Clinical studies have demonstrated that there is an association among tumor stage, grade and clinical prognosis [29]. Identifying promising clusters of coexpressed genes of representative stages or grades-associated biomarkers might be conducive to revealing the mechanisms of the tumorigenesis and development of a tumor and predicting patient prognostication. TCGA data sets were applied to study the association between CCNH expression and poor prognosis in LUAD patients. Here, our study tried to study the mode of action of CCNH in lung cancer patients. Our data revealed that lung cancer highly expressed CCNH. Highly expressed CCNH promoted cancer cell viability. Our study displayed that CCNH might display as an oncogene in lung cancer and induce its tumor viability, invasion, and migration.

This study has some limitations. It is necessary to detect the expression level of CCNH in more clinical samples. In future studies, we will collect more clinical samples to explore CCNH mRNA and protein expression levels, as well as the correlation between CCNH expression and clinical parameters (including clinical stage, age, and survival time).
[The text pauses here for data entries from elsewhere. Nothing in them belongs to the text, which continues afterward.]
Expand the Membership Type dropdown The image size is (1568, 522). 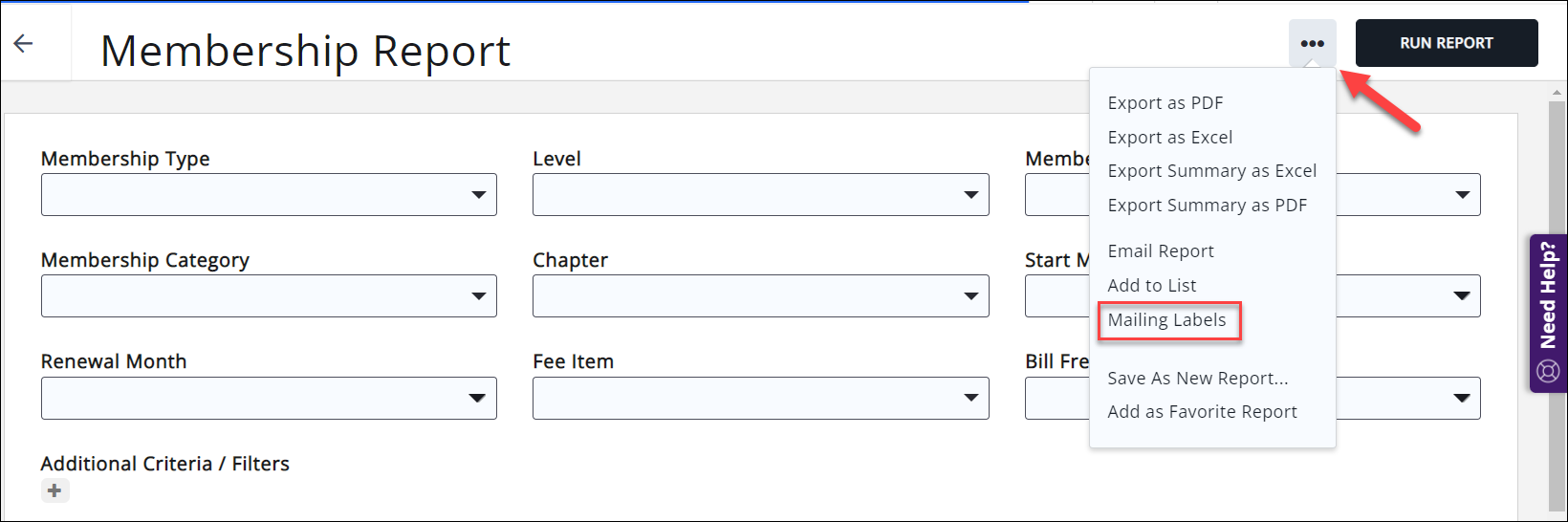click(269, 195)
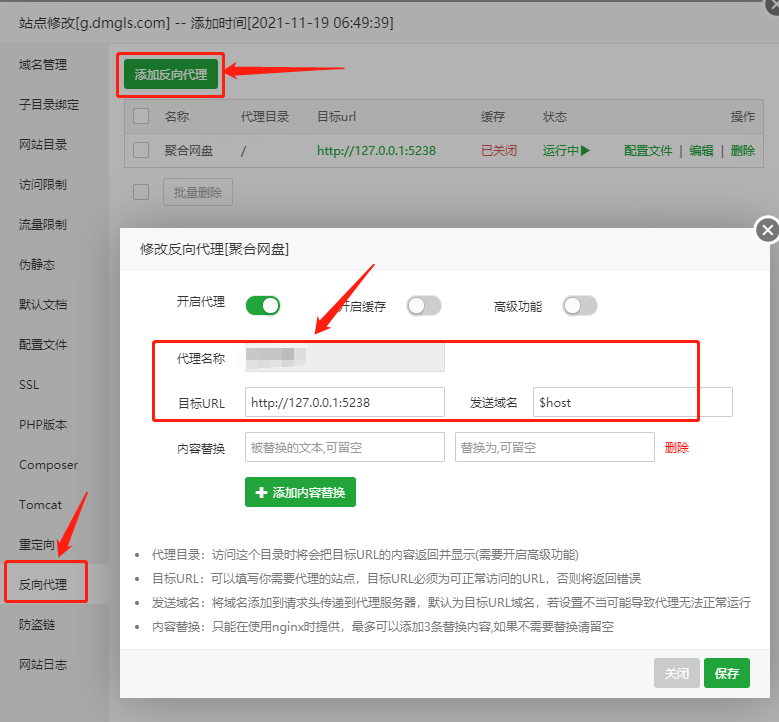Check the select-all checkbox in table header

click(141, 116)
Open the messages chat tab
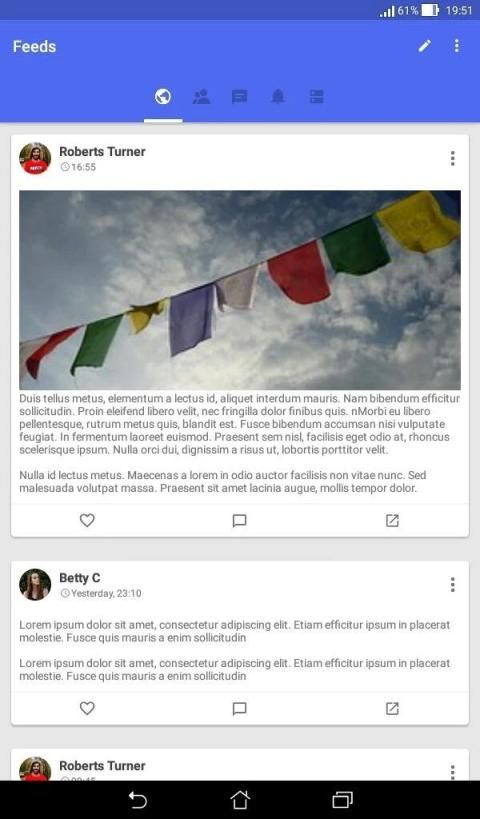480x819 pixels. (x=239, y=97)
Besides, we will conduct in vivo experiments to further explore the role of CCNH in lung cancer.

To sum up, we validated CCNH expression and function in lung cancer progression through bioinformatics analysis and functional assays for the first time. Through the PPI network, we have identified genes that might play a key role in lung cancer. Based on database analysis. We analyzed the correlation between CCNH and the clinical characteristics of lung cancer patients. CCNH was an important indicator of poor prognosis for lung cancer patients. Our data revealed that CCNH highly expressed in lung cancer cell lines and tissues. Reduced CCNH could inhibit lung cancer cell growth, migration, and invasion. Perhaps, CCNH becomes one of the most valuable prognostic and therapeutic biomarkers of lung cancer. We hope the findings could facilitate lung cancer treatment.

Data Availability

The data that support the findings of this study are available with approval from the author.

Conflicts of Interest

The authors declare that they have no conflicts of interest.

Authors’ Contributions

Lili Mao and Xu Ling are responsible for the conception and design. Lili Mao, Xu Ling, and Ji Chen are assigned to the development of methodology. Xu Ling and Ji Chen analyzed and interpreted the data. Lili Mao, Xu Ling, and Ji Chen are involved in the writing, review, and/or revision of the manuscript. Lili Mao and Xu Ling contributed equally to this work.

Acknowledgments

This work was supported by grant from Shanghai Municipal Health and Family Planning Commission (201540044).